# Finding an Optimal Number of Clusters With Elbow Method

**Introduction**

Different clustering algorithms like **K-Means** or **Hierarchical**, require the number of clusters at first but finding out the best number for clustering is a bit headache. You can run your algorithm to cluster the points you have, but you will have to guess how many clusters you want to get or how many clusters there are separable into. It's easy when you have **2D points**. You can visualize them and find out how many clusters you can take. Here what you will see.

By looking at this image, you can assume **3 is the optimal number of clusters**, **but what if your points are not from 2D?** How can you find out which number is a good choice for clustering? It turns out there is a way for finding out an optimal number for those clustering algorithms, who require the number of clusters at first. So what is the way?

**Clustering Metrics**

Before describing the method for finding out the optimal number of clusters, let's define some metrics, which we are going to be using in the algorithm.

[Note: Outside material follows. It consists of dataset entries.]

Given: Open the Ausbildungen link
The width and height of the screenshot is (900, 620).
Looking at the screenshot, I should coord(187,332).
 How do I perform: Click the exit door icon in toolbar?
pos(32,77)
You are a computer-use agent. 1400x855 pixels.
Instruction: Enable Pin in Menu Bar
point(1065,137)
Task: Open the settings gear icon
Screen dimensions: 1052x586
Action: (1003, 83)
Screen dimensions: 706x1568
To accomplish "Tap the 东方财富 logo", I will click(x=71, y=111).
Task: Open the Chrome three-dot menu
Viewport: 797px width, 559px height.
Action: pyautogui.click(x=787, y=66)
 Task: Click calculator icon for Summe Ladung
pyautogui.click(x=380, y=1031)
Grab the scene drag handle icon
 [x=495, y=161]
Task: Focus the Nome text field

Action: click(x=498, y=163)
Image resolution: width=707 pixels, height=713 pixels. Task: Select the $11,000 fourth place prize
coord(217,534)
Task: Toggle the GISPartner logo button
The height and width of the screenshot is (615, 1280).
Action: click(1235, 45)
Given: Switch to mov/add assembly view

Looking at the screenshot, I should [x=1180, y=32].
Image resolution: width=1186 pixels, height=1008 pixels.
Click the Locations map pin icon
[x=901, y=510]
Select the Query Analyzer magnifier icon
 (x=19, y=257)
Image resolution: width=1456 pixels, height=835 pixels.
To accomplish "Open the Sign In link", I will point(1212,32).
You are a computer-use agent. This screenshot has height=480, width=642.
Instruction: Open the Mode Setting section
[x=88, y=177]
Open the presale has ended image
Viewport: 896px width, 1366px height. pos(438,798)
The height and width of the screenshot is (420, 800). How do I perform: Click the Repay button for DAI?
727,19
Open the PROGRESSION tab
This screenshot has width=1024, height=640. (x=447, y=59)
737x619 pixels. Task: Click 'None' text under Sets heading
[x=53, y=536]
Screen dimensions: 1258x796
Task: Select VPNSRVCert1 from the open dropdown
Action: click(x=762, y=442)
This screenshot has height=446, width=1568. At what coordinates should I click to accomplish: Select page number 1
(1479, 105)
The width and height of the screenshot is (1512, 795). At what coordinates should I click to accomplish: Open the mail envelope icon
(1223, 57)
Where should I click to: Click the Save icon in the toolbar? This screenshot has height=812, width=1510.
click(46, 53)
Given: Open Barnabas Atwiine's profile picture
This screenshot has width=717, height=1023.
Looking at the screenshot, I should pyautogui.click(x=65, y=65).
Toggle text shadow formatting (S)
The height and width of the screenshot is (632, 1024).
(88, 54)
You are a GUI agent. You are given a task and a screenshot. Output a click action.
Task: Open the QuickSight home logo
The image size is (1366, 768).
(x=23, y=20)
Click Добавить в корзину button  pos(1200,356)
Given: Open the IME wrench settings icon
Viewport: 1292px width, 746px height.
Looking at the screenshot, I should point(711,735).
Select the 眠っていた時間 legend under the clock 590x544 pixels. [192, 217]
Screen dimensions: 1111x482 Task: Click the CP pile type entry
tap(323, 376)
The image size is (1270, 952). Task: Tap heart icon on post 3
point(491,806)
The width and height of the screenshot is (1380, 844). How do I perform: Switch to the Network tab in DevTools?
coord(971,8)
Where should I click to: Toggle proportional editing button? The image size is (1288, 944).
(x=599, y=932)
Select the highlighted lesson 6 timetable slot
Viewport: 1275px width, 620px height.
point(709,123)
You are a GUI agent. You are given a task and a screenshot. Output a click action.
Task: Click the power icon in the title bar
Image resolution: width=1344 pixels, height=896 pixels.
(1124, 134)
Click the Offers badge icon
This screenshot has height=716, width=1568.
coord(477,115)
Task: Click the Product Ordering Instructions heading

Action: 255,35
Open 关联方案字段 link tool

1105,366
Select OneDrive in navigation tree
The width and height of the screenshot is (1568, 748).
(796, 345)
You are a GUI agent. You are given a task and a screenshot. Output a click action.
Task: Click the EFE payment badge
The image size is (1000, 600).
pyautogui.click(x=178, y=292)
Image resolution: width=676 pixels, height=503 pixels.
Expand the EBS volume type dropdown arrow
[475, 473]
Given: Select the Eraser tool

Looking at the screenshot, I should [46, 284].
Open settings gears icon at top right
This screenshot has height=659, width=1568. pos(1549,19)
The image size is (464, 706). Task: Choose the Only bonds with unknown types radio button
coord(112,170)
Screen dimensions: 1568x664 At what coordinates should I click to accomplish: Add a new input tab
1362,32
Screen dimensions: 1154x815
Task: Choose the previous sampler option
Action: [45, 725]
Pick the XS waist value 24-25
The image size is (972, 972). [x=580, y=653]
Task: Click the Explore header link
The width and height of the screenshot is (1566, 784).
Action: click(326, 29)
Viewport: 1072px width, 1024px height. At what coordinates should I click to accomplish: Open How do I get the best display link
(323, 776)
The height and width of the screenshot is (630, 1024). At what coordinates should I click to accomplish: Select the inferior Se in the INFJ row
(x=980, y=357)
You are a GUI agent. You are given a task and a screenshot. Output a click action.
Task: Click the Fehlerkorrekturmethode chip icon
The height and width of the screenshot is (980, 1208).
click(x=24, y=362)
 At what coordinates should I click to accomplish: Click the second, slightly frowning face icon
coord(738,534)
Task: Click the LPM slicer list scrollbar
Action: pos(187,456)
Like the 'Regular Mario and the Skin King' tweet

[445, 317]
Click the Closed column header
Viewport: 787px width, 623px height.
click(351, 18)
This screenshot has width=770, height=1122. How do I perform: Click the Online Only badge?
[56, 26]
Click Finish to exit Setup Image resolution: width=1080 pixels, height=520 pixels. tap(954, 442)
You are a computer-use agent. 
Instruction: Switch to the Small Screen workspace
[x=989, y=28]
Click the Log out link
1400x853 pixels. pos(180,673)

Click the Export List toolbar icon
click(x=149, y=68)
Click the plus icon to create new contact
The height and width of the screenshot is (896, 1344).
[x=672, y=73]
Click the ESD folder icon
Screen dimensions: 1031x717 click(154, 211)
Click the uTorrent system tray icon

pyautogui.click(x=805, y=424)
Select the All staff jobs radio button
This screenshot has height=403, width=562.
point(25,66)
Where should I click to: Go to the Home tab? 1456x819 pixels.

Let's assume we've already run a clustering algorithm with a certain number of clusters and we know the exact cluster for all points. We can define some metric functions for them.

**Cost Function**

First, we need to find the centers of every cluster, which we call centroids, after finding them, we need to compute the distance between the centroids and all points in that cluster and take the mean of them.

The cost function depends on the points and the centroids of every cluster. We need to minimize this function, cause the minimum mean distance between points and their centroids is the situation we are looking for.

**Radius Function**

As we've already defined centroids for every cluster, we can use them to define another metric, which is called a **radius**. Instead of taking the mean distance between the points and their centroids, we can take the maximum distance between them, inside every cluster. Like we are trying to find the point, which has far away from the centroids more than other points inside of the same cluster.

**Diameter Function**

It's almost the same function as radius, but it computes maximum distance not between the points and their centroids, or between all points inside of the cluster. In other words, it tries to find 2 points of the same cluster that have the maximum distance and takes that distance.

**Variation Function**

Instead of taking the maximum distance between the points or between the points and their centroids, we can take the variation of each cluster. If you take a look at the cost function, it is almost the variation function, we just need to take the same cost function and put it in the **square root**.

As we defined a couple of metric functions, it's clear that we need to minimize all these metrics during our clustering, in other words, **finding the best choice for the number of clusters is the minimum point for all of these metrics**.

Now let's take a look at the Elbow method, which finds the optimal number of clusters using one of these metric functions, or any combination of them.

**Elbow Method**

This method is simple. You just need to run your clustering algorithm multiple times with a different number of clusters and use any metric function we described above. Here how it looks like

**First, you need to choose your metric function****Then run the clustering algorithm for k = {1, 2, 3, ... n}****Collect and plot all values of the metric function for every k**

Now let's see the curve

**The best value for the number of clusters is the place, where the curve breaks.**

It's the value that is circled with a red color. 3 is the optimal choice for the clustering algorithm. You can use this method not only for K-Means or Hierarchical clustering algorithms, but you can also use this for others, who require the number of clusters at first.

One more thing, the Elbow curve is going down as you increase the number of clusters. If you remember how we described metric functions, it will be clear that by increasing the number of clusters, we will decrease the Elbow curve.

For instance, you can take the number of clusters N, which is the number of points we've got, and all metrics will be 0.